Les incendies sont excessivement communs dans le nord de la Chine ; la mauvaise disposition des cheminées et des kang, dont les briques ne sont pas assez épaisses et communiquent, en rougissant, le feu aux poutres sur lesquelles elles s’appuient, l’usage si habituel des pétards et des pièces d’artifice qu’on tire sans précaution jusque dans les maisons, enfin et surtout les matériaux inflammables des habitations chinoises, construites entièrement en bois verni, avec des châssis en papier, explique suffisamment la fréquence des sinistres.

Il ne se passe presque pas de nuit à Pékin qu’on n’entende le cliquetis précipité des crécelles et les cris des veilleurs de nuit qui annoncent le feu, tandis qu’au loin résonnent sourdement les tambours et les gongs du guet. Les mugissements entrecoupés de ces gigantesques bassins de cuivre sont d’un effet encore plus sinistre que le tocsin.

Dès qu’un incendie est signalé, on voit sortir de chacun des quartiers de la ville les brigades de pompiers courant au pas gymnastique. Les pompes, aspirantes et refoulantes, très-lourdes et d’une grande force, sont placées sur des traverses en bambou que tiennent dix ou douze porteurs. Les points d’appui et d’équilibre sont si bien observés dans ces transports à bras, que la rapidité extrême de la marche n’en est pas retardée.

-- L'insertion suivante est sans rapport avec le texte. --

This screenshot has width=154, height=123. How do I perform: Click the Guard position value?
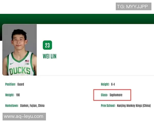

Les porteurs sont précédés et suivis du reste de la brigade, armée de haches, d’outils de démolition et de lanternes. Chaque quartier de la ville a sa brigade de pompiers et sa pompe : ces pompiers, qui n’ont pas d’uniformes, composent une milice spéciale et sont tenus, sous peine de châtiments sévères, d’accourir au premier signal. Quant aux pompes qui paraissent être une imitation des nôtres, elles ont la forme de dragons ou de serpents marins et on leur en donne le nom.

Les soldats de police éloignent les voleurs, trop disposés à profiter du désordre, font la chaîne, remplissent, d’eau les cuves où s’alimentent les pompes, et montent la garde autour des objets mobiliers qu’on enlève aux flammes ; les pompiers arrachent les poutres de bambou, enfoncent les portes, montent sur les toits pour jeter de l’eau, et font la part du feu avec une libéralité qui fait le désespoir des propriétaires, dont on démolit les habitations, souvent éloignées de plus de cent mètres du foyer de l’incendie. En somme, l’organisation générale est bonne, mais elle manque de direction et d’unité ; les chefs ne savent ni commander, ni se faire obéir[1].

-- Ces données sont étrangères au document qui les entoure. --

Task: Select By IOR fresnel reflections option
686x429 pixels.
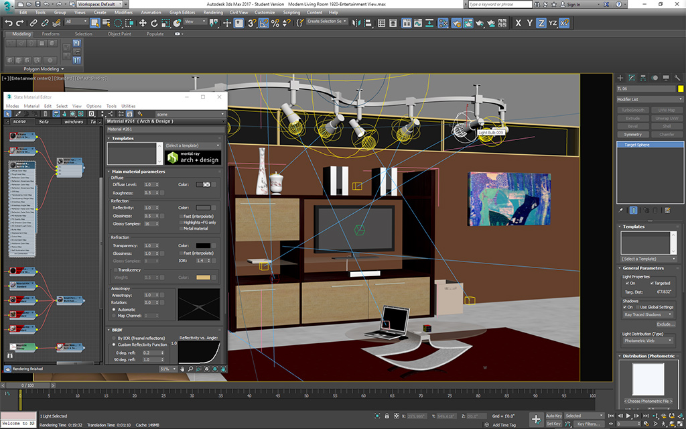Action: coord(113,339)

Une chose étonnante, c’est la rapidité avec laquelle on reconstruit les maisons détruites. Il est vrai que les matériaux ne sont ni onéreux, ni difficiles à transporter.


Organisation patriarcale de la famille. — Respect pour les vieillards. — Le culte des ancêtres. — La fête des morts. — Rigueur du deuil impérial. Passion des Chinois pour les cercueils. — Cérémonie des funérailles. — Les cimetières. — Condition servile des femmes. — La polygamie. — Les veuves ne doivent pas se remarier. — Les fiançailles. — Fête du mariage. — La dame, — la jeune fille, — les petits pieds. — Ornements et objets de toilette, etc.

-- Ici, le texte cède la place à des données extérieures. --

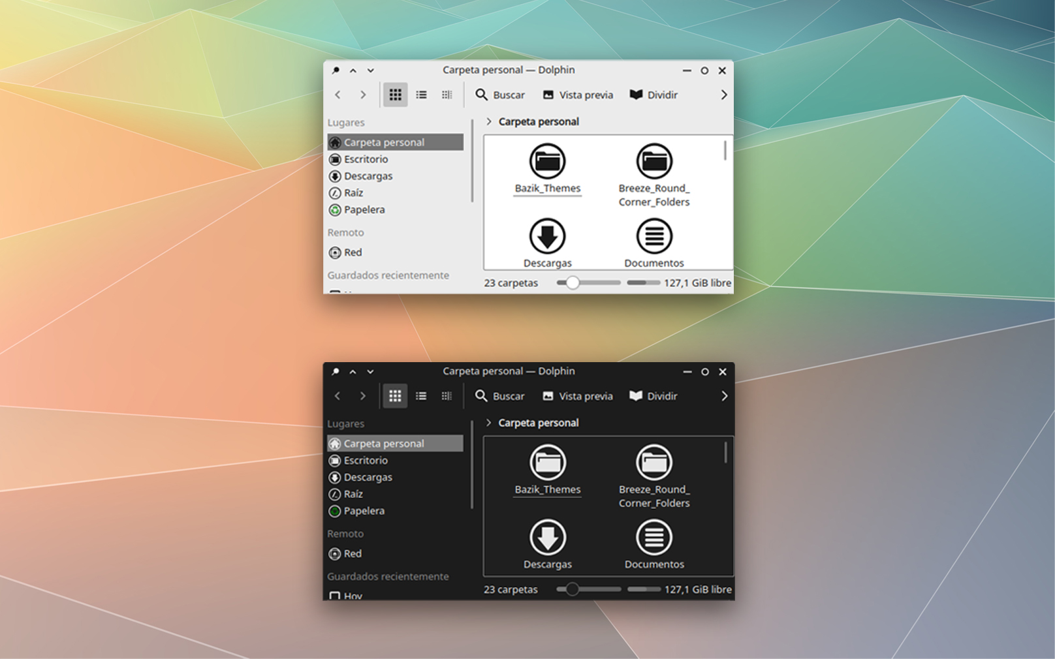Expand toolbar overflow chevron in dark window
Viewport: 1055px width, 659px height.
pos(724,396)
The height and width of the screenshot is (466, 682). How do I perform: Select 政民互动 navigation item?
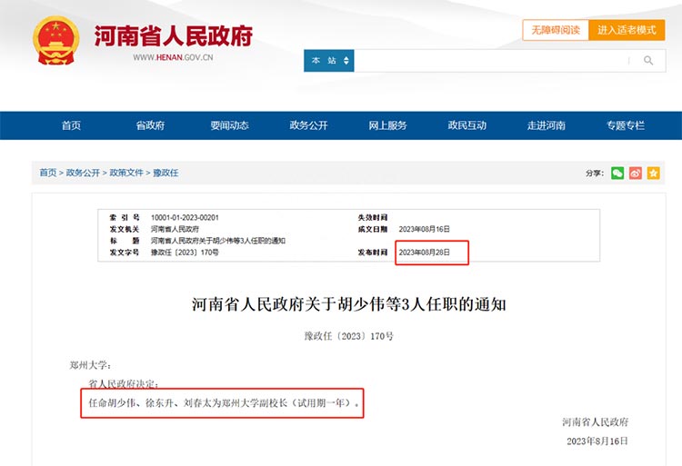click(x=466, y=125)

Nous avons dit comment les législateurs chinois avaient appuyé l’autorité de l’empereur sur le respect patriarcal si puissant en Chine. La vénération pour la vieillesse est aussi une loi de l’État. On rencontre souvent dans

  1. Au moment de mettre sous presse, nous lisons dans les Annales de la Propagation de la foi, que le beau monument de Pé-thang, dont nous avons donné la description, page 41 de ce volume a été en grande partie détruit par les flammes, le 9 janvier 1864.